The calculator shows, for example, the energy generated by a collision between an Earth-sized object and a black hole and the Milky Way’s mammoth Sagittarius A* would be 32,200,000,000,000,000,000,000,000,000,000,000 mega joules.

Mr Diez told Express.co.uk: “The calculator computes the amount of energy produced by the collision of any astronomical object into the black hole.

“It also calculates the expansion of the event horizon depending on the mass of the eaten object.

“We are actually preparing a black hole collision calculator for the Nobel Prize in Physics, because it would show what researchers need do when searching for exoplanets.

READ MORE: Astronomer takes incredible photograph of asteroid headed towards Earth

He said: “The idea with this calculator is to educate people.

“Rational science-based decisions don’t need to be hard and we should not be scared of science even if it’s weird.”

Black holes are the remnants of dead stars with too much mass to hold themselves against the force of gravity, so they end up collapsing onto themselves.

It is thought all the mass is compacted into a single point of infinite density, while the mass remains finite.

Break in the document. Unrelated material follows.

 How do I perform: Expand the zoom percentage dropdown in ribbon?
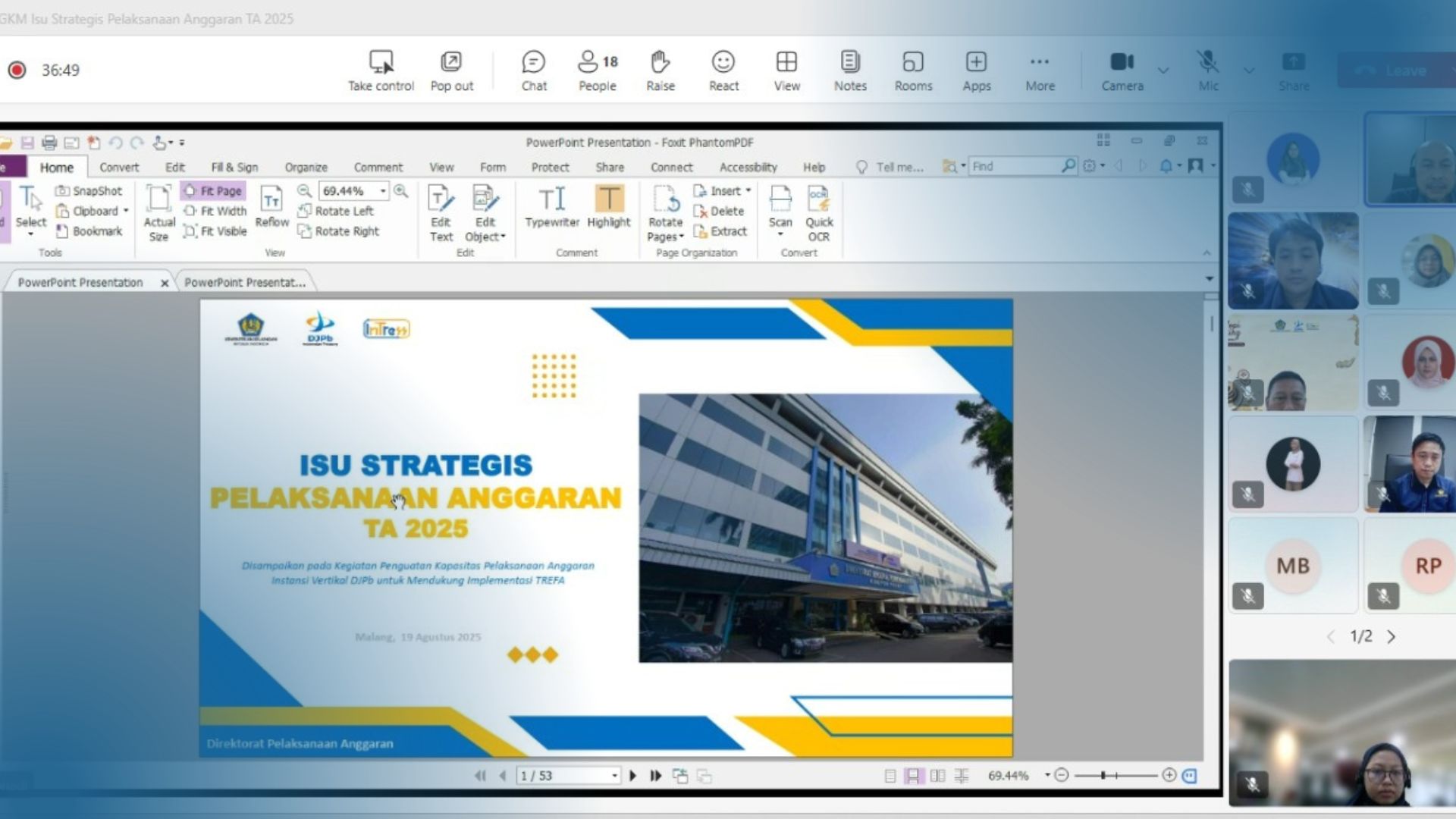tap(383, 191)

The Universe’s most extreme entries earned their name because at a certain radius is a sphere called the event horizon or Schwarzschild radius.

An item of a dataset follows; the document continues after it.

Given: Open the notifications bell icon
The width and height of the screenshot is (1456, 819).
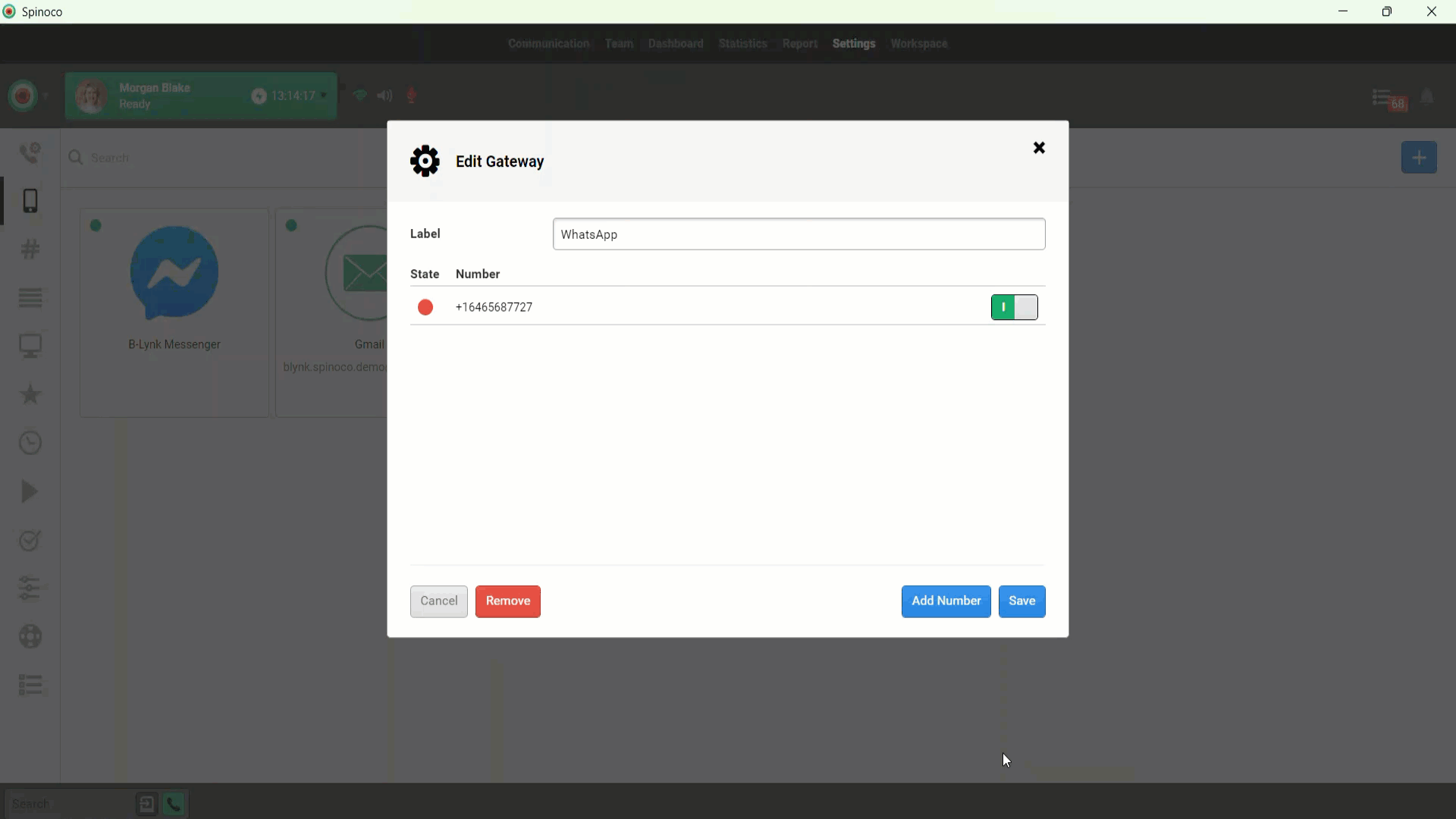Looking at the screenshot, I should [x=1427, y=97].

This is the surface which, if crossed, nothing can leave, because the speed required to leave the gravitational field would be greater than the speed of light, which is impossible.

When matter falls into the black hole, it starts interacting with itself and it starts giving out a lot of radiation.

A picture of a black hole in the Messier 87 galaxy published this year was really an image of the radiation surrounding the black hole.

Black holes were first discovered after observers saw bright stars appearing to orbit an invisible object.